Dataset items
⟨

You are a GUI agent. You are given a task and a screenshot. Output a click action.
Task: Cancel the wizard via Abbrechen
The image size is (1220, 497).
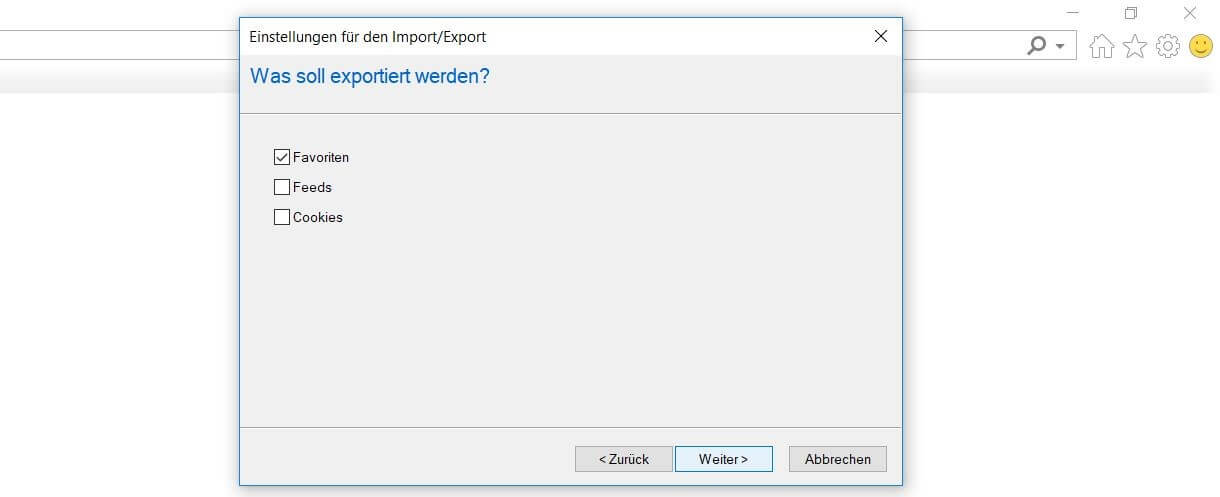pos(838,459)
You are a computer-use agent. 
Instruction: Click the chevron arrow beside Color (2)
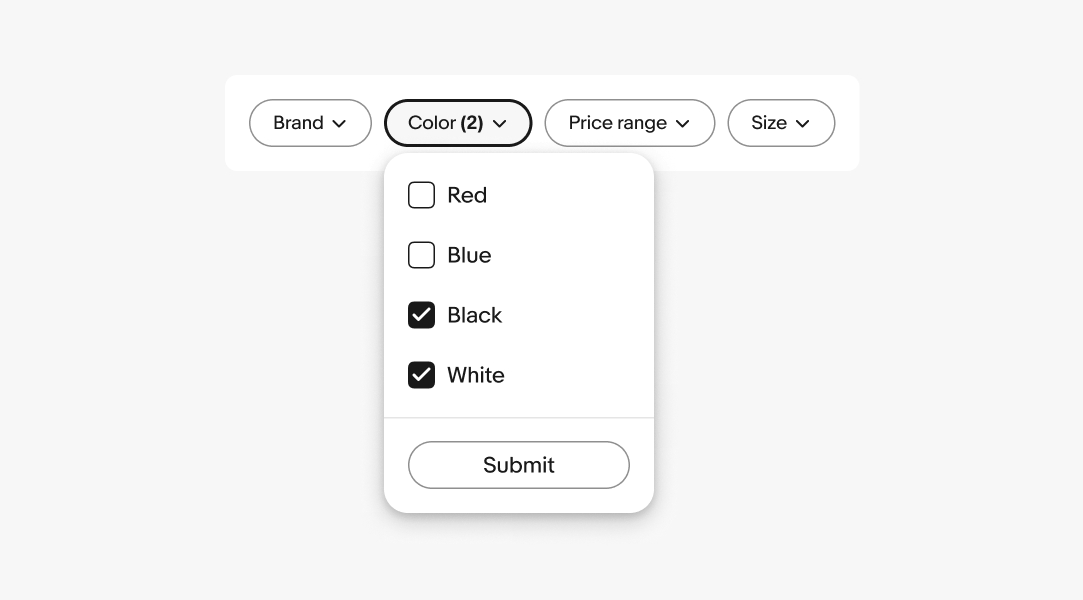500,124
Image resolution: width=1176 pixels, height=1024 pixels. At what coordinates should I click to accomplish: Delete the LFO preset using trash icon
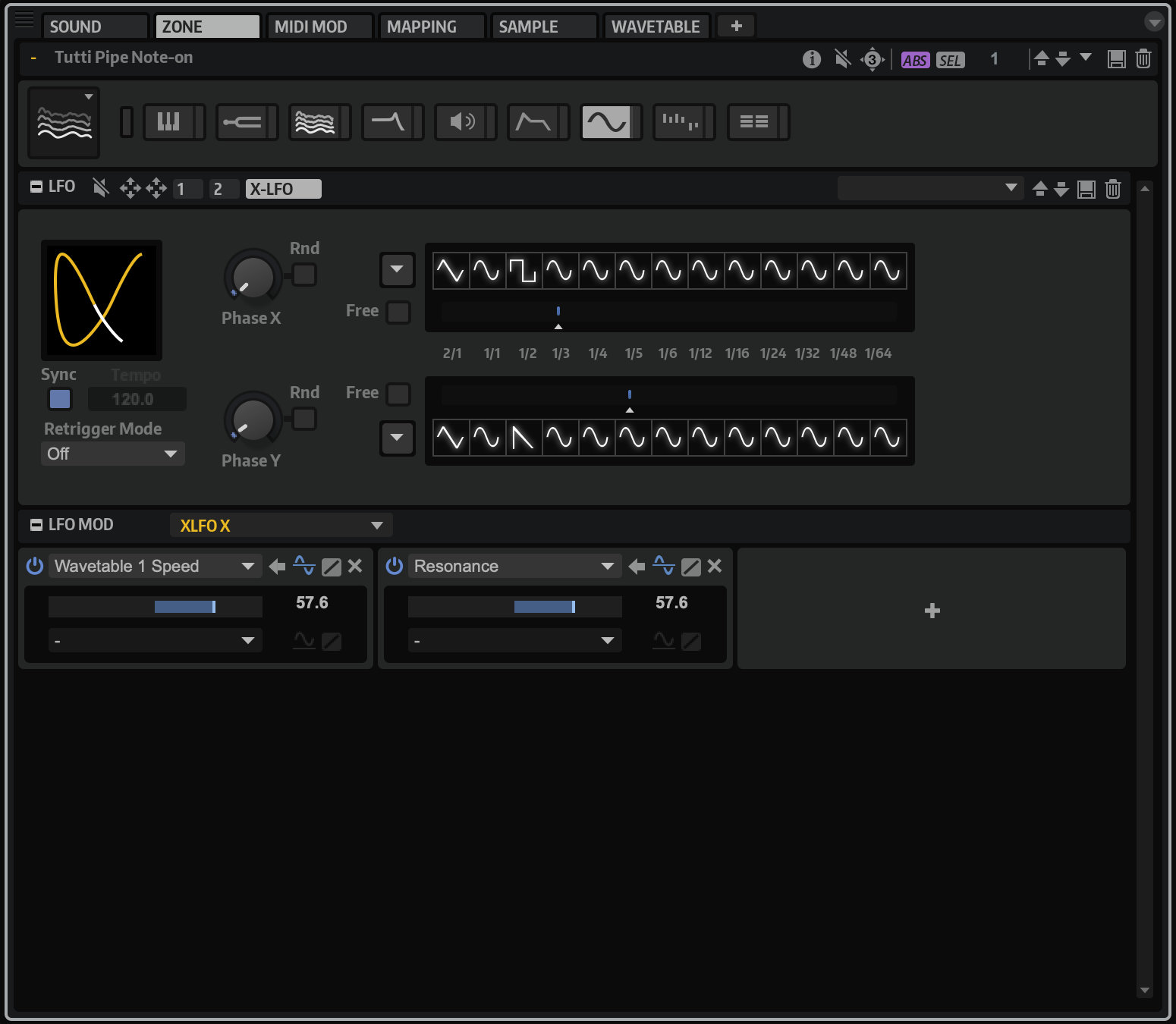click(x=1112, y=189)
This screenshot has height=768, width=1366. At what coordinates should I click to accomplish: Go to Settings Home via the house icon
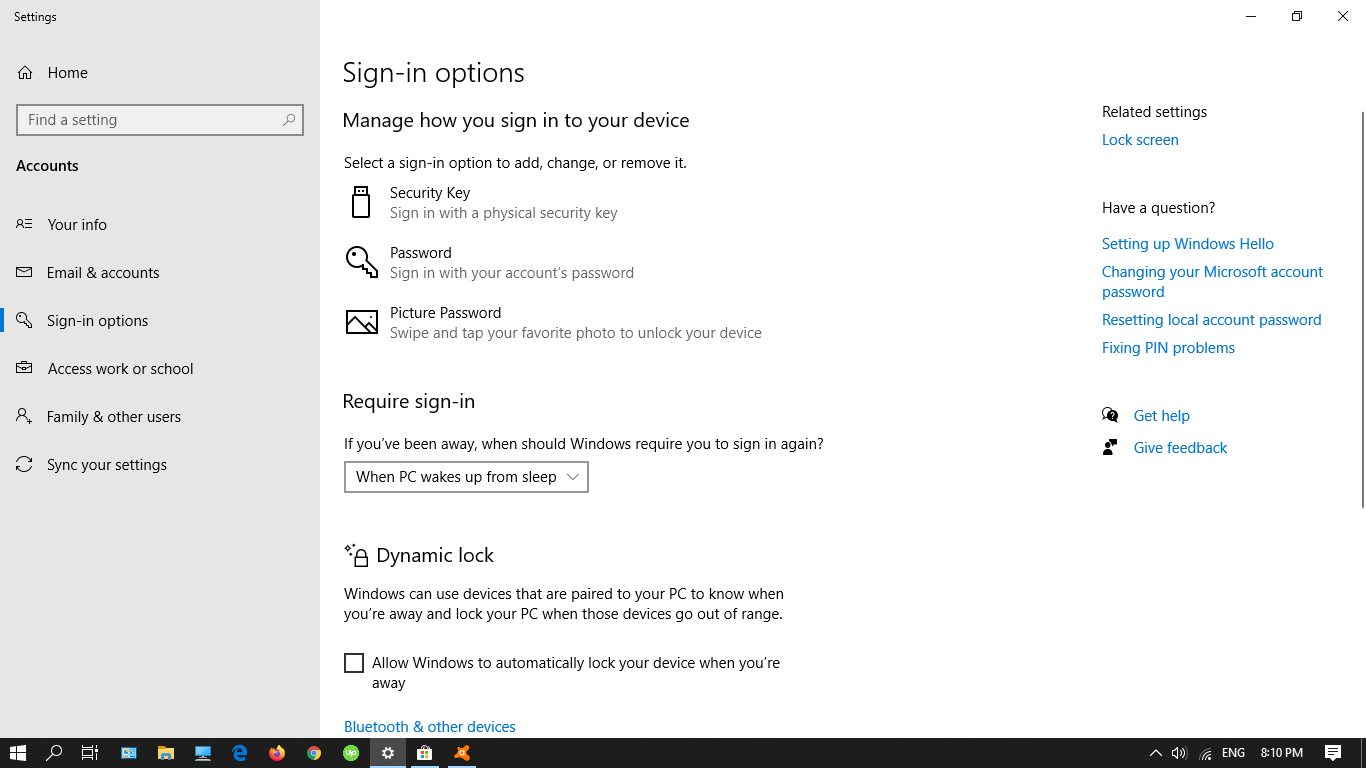23,72
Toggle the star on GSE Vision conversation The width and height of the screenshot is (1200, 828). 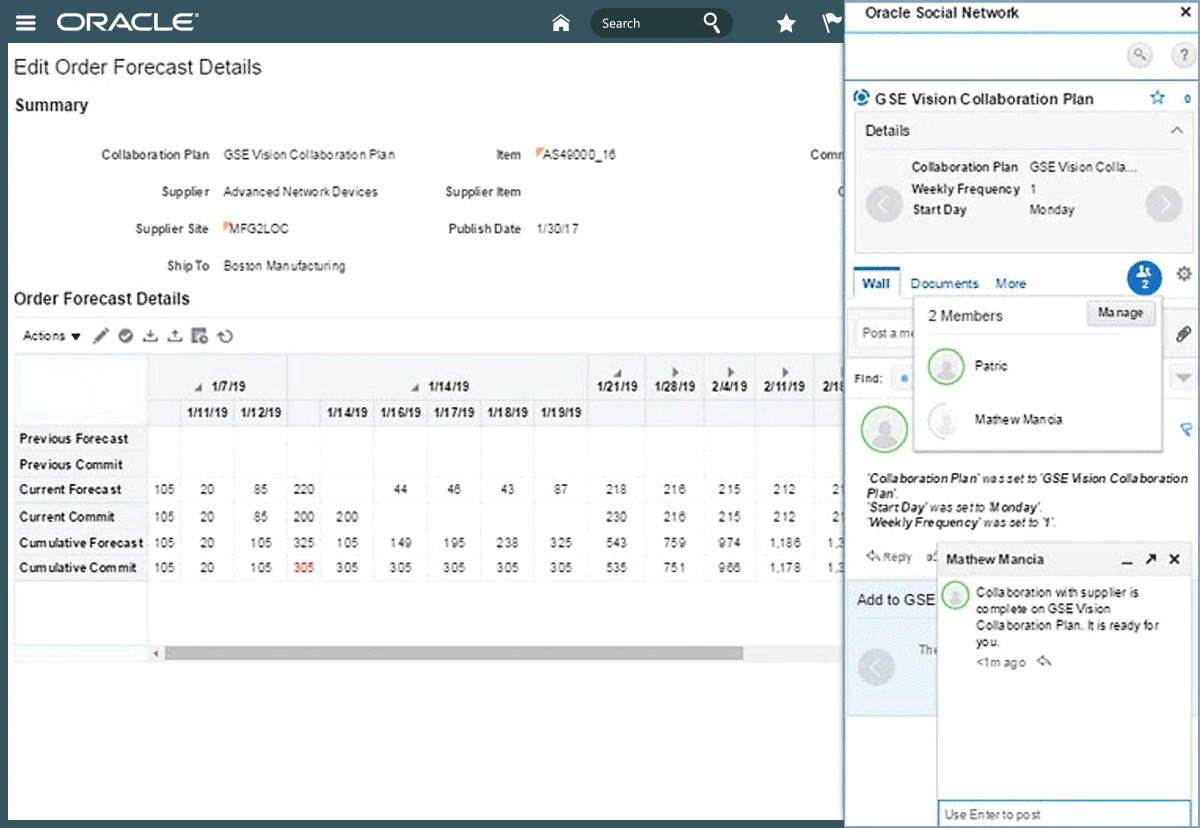1157,98
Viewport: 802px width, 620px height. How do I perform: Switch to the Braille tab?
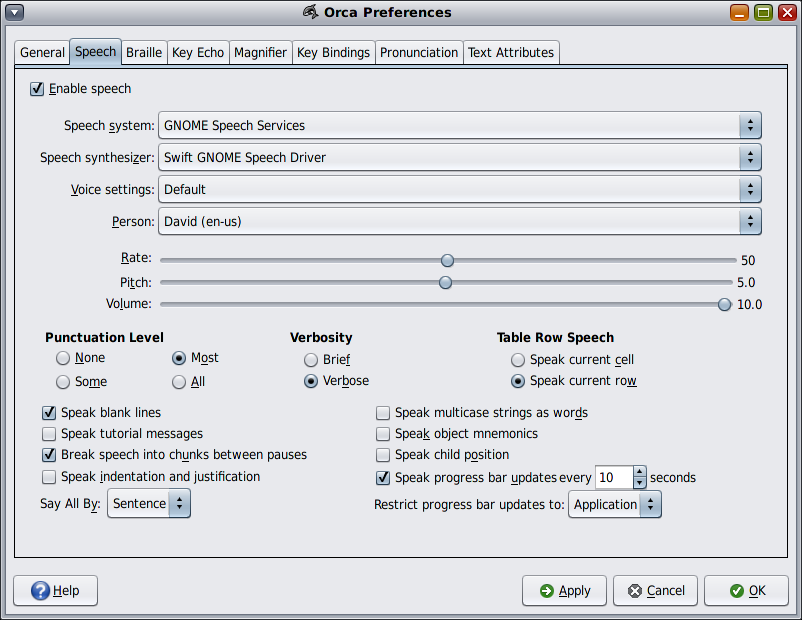(x=144, y=52)
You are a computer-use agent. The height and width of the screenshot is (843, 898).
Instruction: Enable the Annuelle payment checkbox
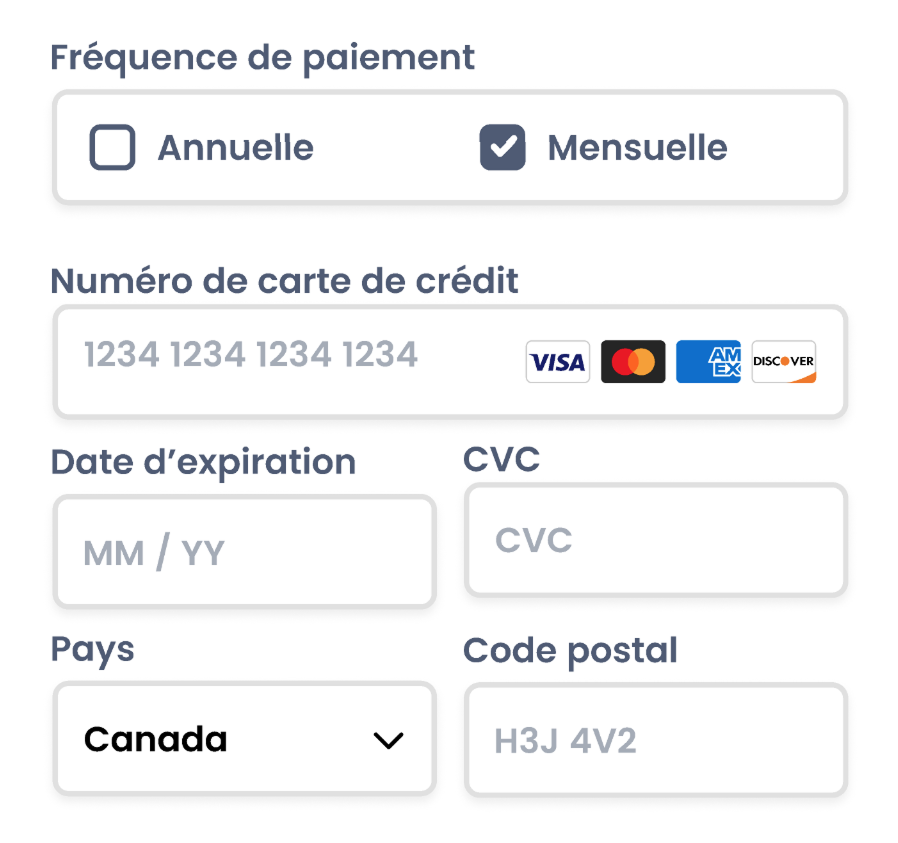coord(112,148)
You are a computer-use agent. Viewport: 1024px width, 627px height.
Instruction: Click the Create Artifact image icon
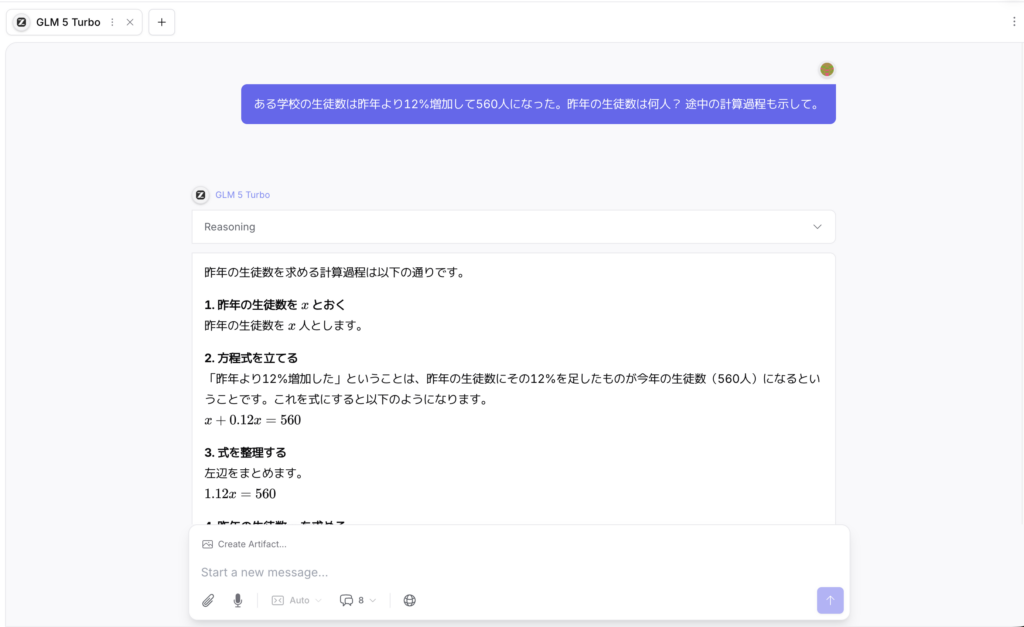coord(207,544)
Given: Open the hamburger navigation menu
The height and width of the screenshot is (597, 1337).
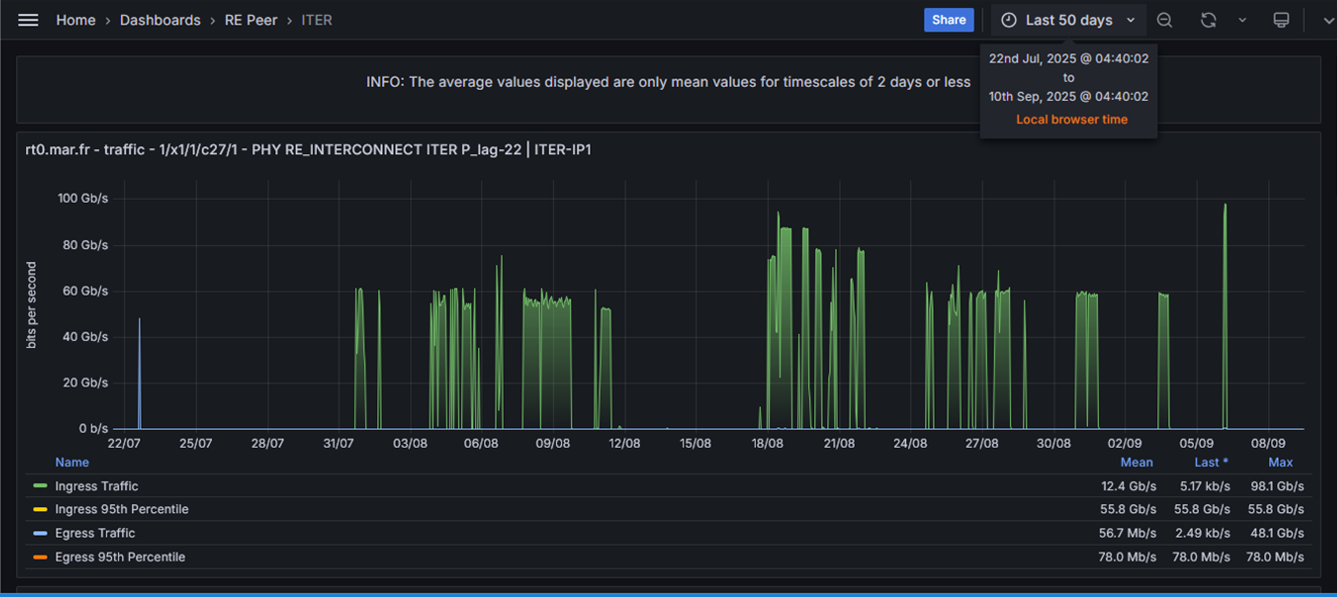Looking at the screenshot, I should (28, 20).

⟩

= Try it =
Begin with the line that contains "You are a computer-use agent. Viewport: 1024px" and repeat every line through the end of the data, exactly and only those lines, leaving out the pictures.

= Answer to the exercise =
You are a computer-use agent. Viewport: 1024px width, 627px height.
Instruction: Click the Create Artifact image icon
coord(207,544)
Given: Open the hamburger navigation menu
The height and width of the screenshot is (597, 1337).
Looking at the screenshot, I should (28, 20).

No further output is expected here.